Another type of mission makes you try to avoid a crash that occurs ahead of you. These are also fun missions, not just because they are over within a half of a lap, but also because getting involved in one will produce hilarious results. For instance, one time a car in front of me swerved directly into my path, and I "T-boned" it at 160 miles an hour. Then, all the twenty or so cars behind me all piled into the wreck. There were cars flying through the air, cars upside-down, wheels bouncing around, and debris all over the place. It looked like a bunch of die-cast cars had run into each other, only in slow motion because the frame rate took a nose dive with that much happening on the screen at the same time.
It was about then when I realized that if I was having more fun by crashing cars and setting fires, the game must not be very good to begin with. Still, as a fan of open-wheel racing, I did enjoy going through the years and looking at the photos and video that I had unlocked. I was willing to tolerate going around in circles for minutes at a time to get at some of this stuff , and to eventually get to the years with the cars that were essentially jet engines with wheels on them. It is pretty cool to buzz around the tracks in those cars, or at least it was in the moments before I realized I still had to drive around the same boring track, over and over again.

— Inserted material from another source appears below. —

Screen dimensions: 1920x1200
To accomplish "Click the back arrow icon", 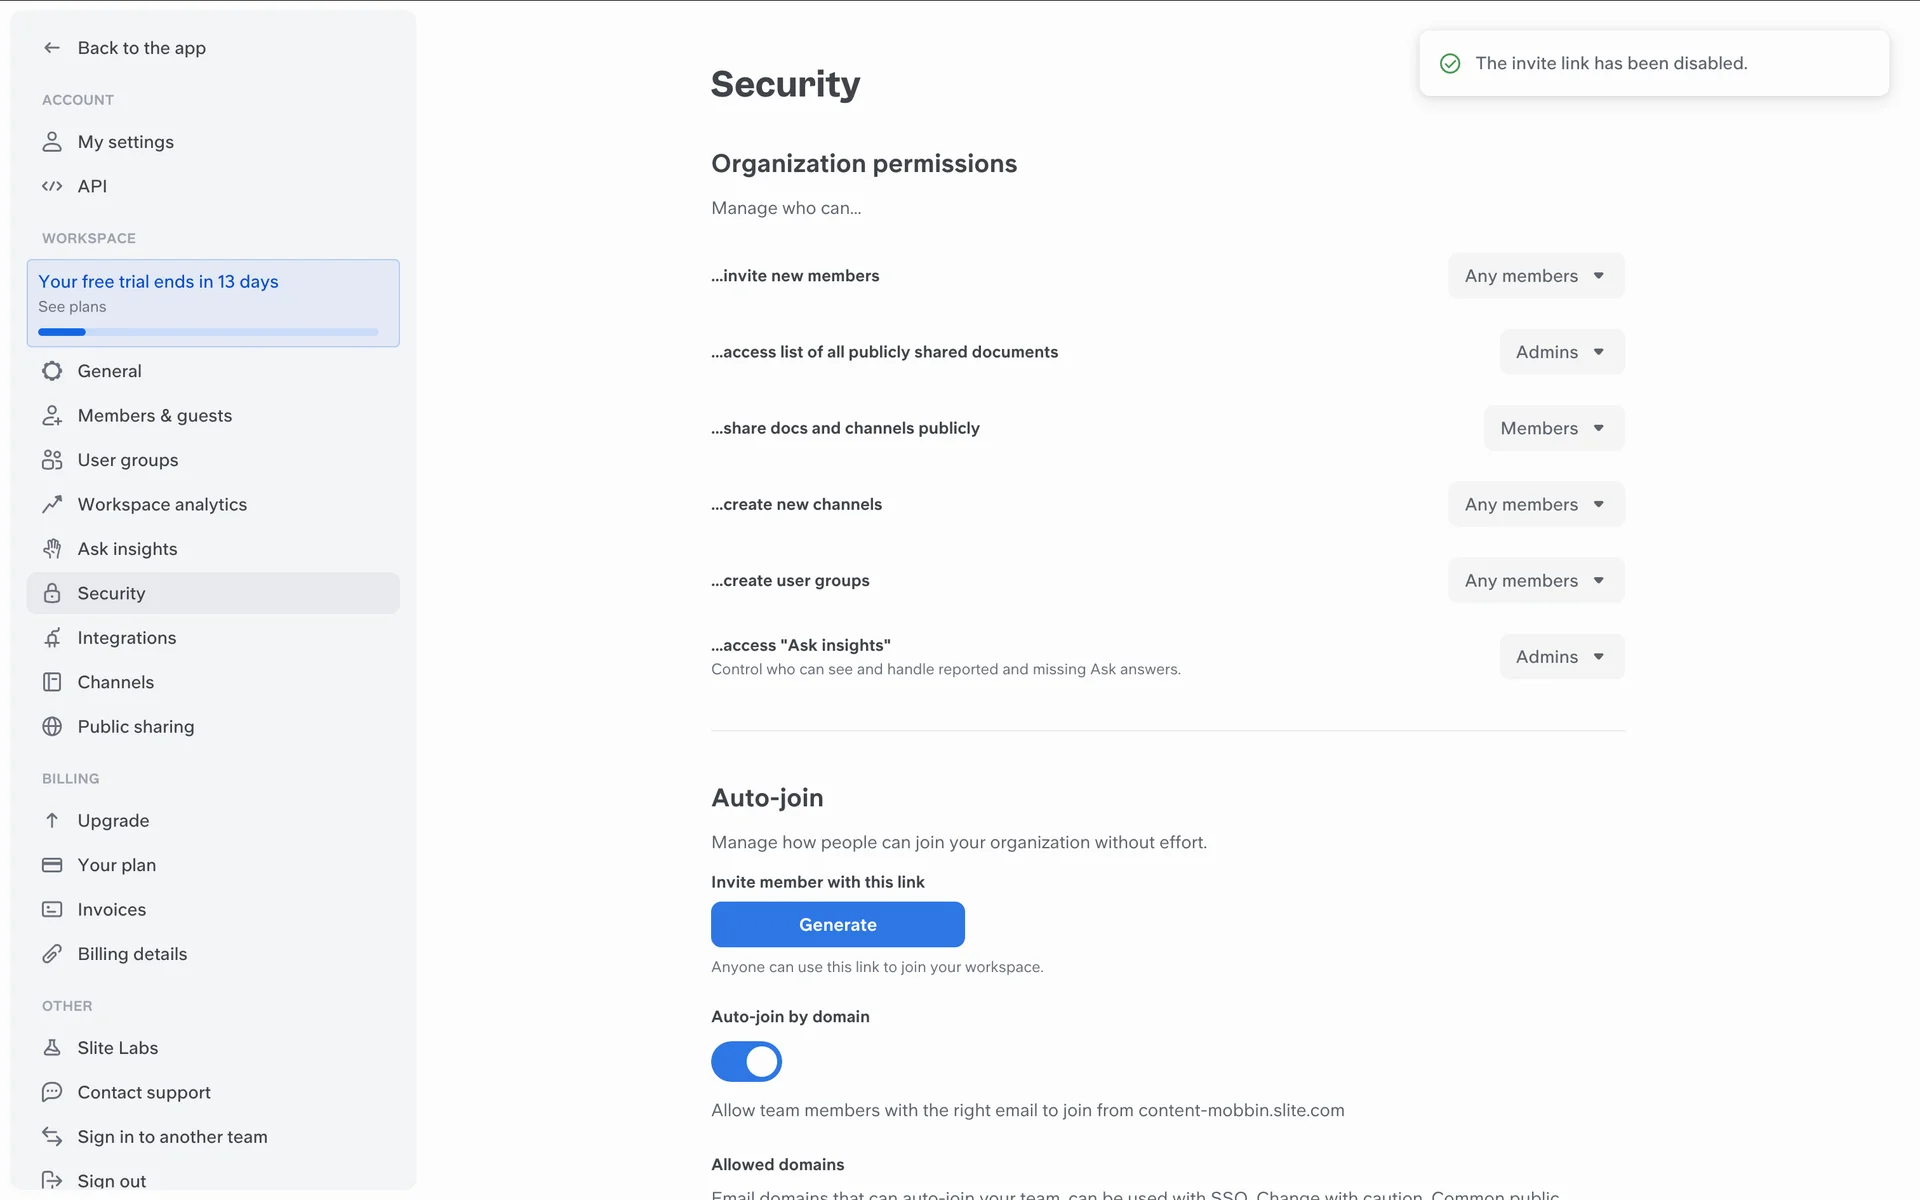I will coord(52,48).
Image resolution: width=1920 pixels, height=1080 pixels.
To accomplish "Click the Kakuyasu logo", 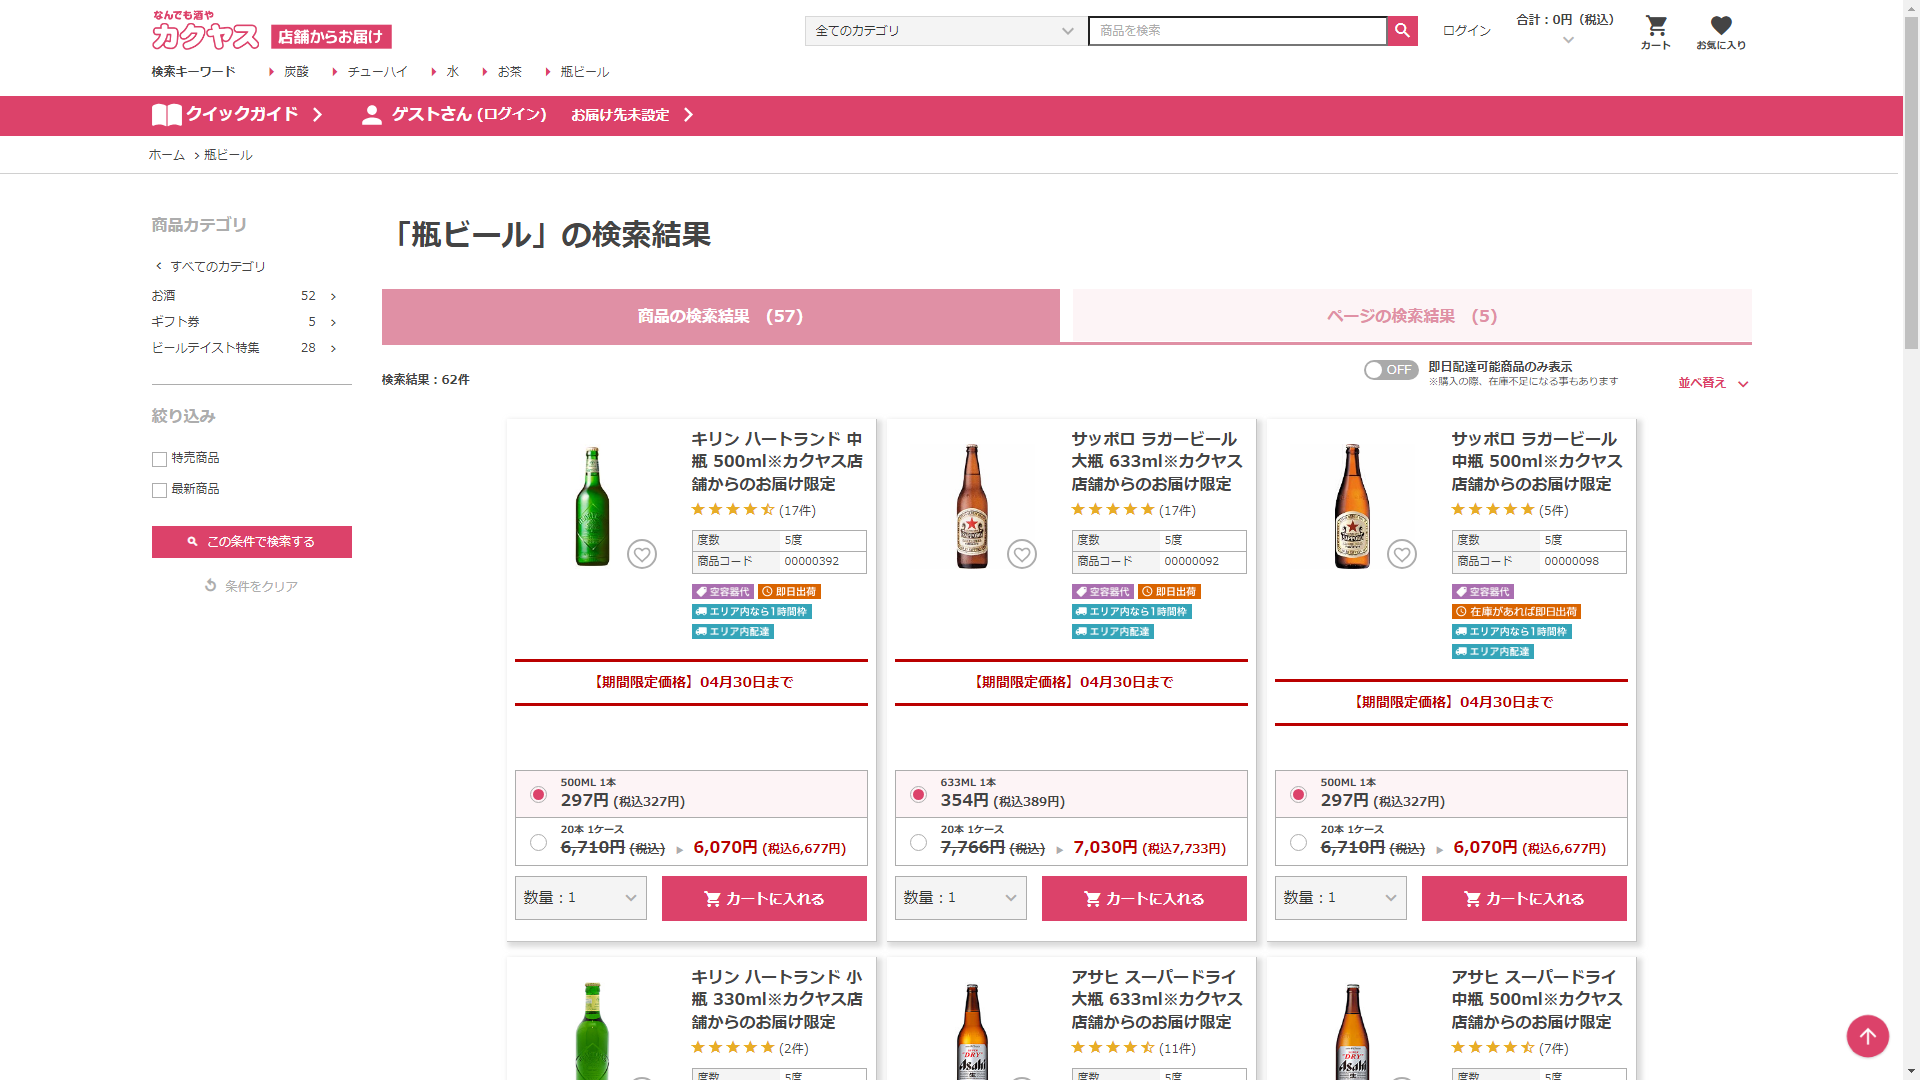I will (x=206, y=32).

Indianapolis 500 Legends is not a very good game. It's got bad graphics, boring, repetitive missions, and not enough variety to justify toiling through race after race. The game is really nothing more than a photo and video collection of the race's history with some interactive parts to tie it together. To be able to enjoy this game at all, you would need to be a big fan of The Indy 500 and its history. Even if you are, you'll be bored to death between the parts of the game you want to see. Then again, when the best parts of the game happen when you're not really playing it, there's probably no point in playing it in the first place.